Stop the dole

Recently, the Reno Gazette-Journal quoted Reno city finance director Robert Chisel on Cabela’s supposed inability to meet its Sales Tax Anticipated Revenue (STAR) bond payments for the Verdi branch of the upscale chain.

In STAR bonds districts, corporations like Cabela’s get to keep 75 percent of the sales taxes they generate. If the corporation can’t then meet its bond payments, Chisel said, the bondholders—the corporation itself and the owner of Boomtown—and not the city will be left holding the bag.

Then came Chisel’s comment: “If they don’t get enough money [to pay the bonds], too bad. But I encourage everyone to go to Cabela’s and shop.”

Think about that. At a time when Reno is suffering major revenue shortfalls brought on in large part by the city handing out corporate welfare like cookies, the city recommends—more of the same. Go to Cabela’s, where earnings are sent out of state. Go to Cabela’s, where the store gets to keep most of the sales taxes you paid, draining local schools of funding. Keep doing what caused the problem in the first place.

We have a better suggestion: When you need sporting goods, skip Cabela’s in Verdi and Scheels in Sparks—another STAR bonder—and go to Reno’s Mark Fore & Strike Sporting Goods and shop.
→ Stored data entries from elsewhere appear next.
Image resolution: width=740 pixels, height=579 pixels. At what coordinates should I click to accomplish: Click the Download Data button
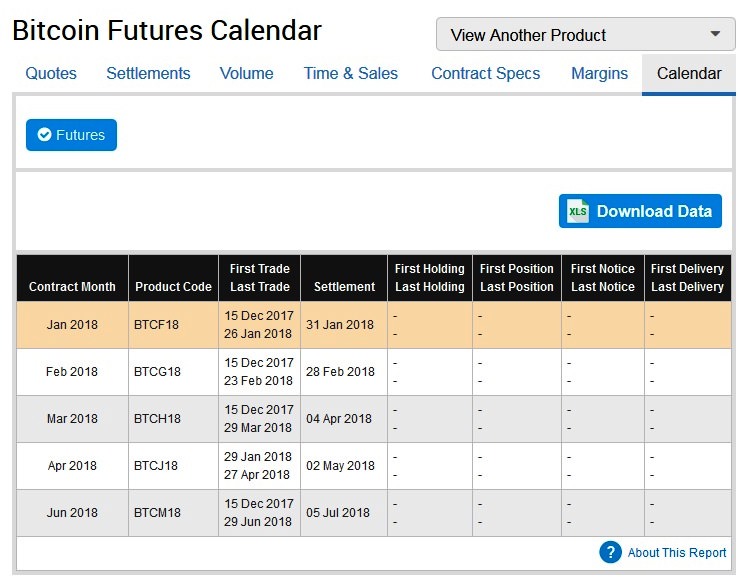tap(640, 211)
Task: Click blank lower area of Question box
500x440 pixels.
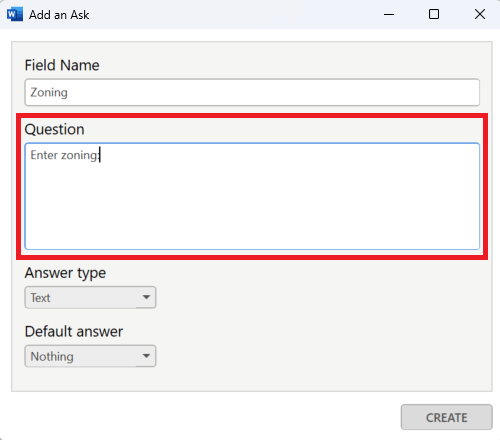Action: 252,213
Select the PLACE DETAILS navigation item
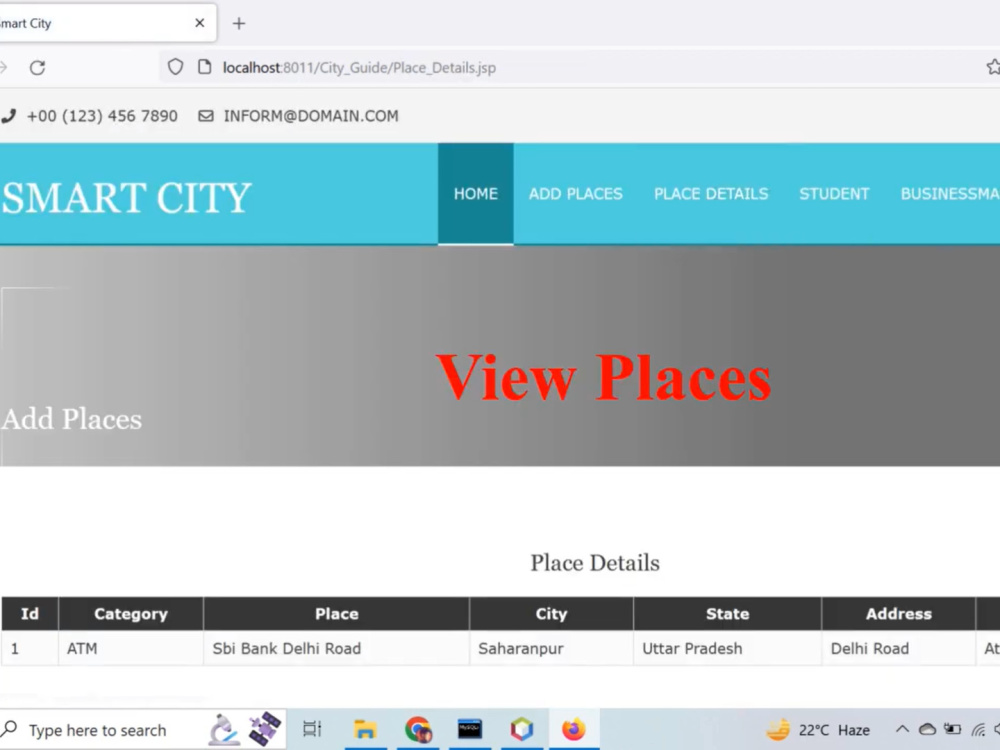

It’s not often a newspaper recommends a particular merchant, and we would like to recommend more than one. But the city governments of Reno and Sparks have driven other local sporting goods out of business and Mark Fore & Strike is about all that is left.

But all of the sales taxes collected by Mark Fore & Strike will go to Reno city government. And the capital generated by your purchases goes to merchants with roots in the community. As Houston Chronicle columnist Rick Casey points out, “If the fisherman doesn’t buy a rod and reel at Cabela’s, he’ll buy it somewhere else.” Choose somewhere else.

Besides, our first concern should be not the solvency of city government but the recovery of the economy of the Truckee Meadows, and with Cabela’s and Scheels shipping capital out of the valley to North Dakota and Nebraska, local merchants are your best buy.

Cabela’s and Scheels both got their giveaways by producing studies that claimed they would attract huge numbers of tourists to Nevada. As anyone who has driven through their parking lots and examined license plates can testify, that has not happened.

Cabela’s arrangement is particularly odious. It is a corporation with a welfare-based business model. Since its first store in Nebraska opened in 1987, the corporation has gone from state to state cadging other people’s money out of local governments to build its stores. It is a monument to socialism. Mark Baker, CEO of Cabela’s competitor Gander Mountain, said “Buda, Texas … gave Cabela’s subsidies worth $61 million, or about $271,000 for every full-time job, according to our estimates. Reno, Nevada, spent $54 million, or $208,000 for every job. It also should be noted that incentives to lure retail into a community often do harm to businesses already located in the area. … We cannot in good conscience go down that road and maintain our integrity as a good corporate citizen.”

While we are offering tips, let us make one more suggestion. The Occupy Together movement has been accused of not having a specific program. We urge Occupy Reno and Occupy Las Vegas to take on the project of getting the state STAR bonds law repealed by the Nevada Legislature—not “reformed,” but repealed. It is a local goal that fits into the movement’s ire at corporate conduct and the coziness between business and government.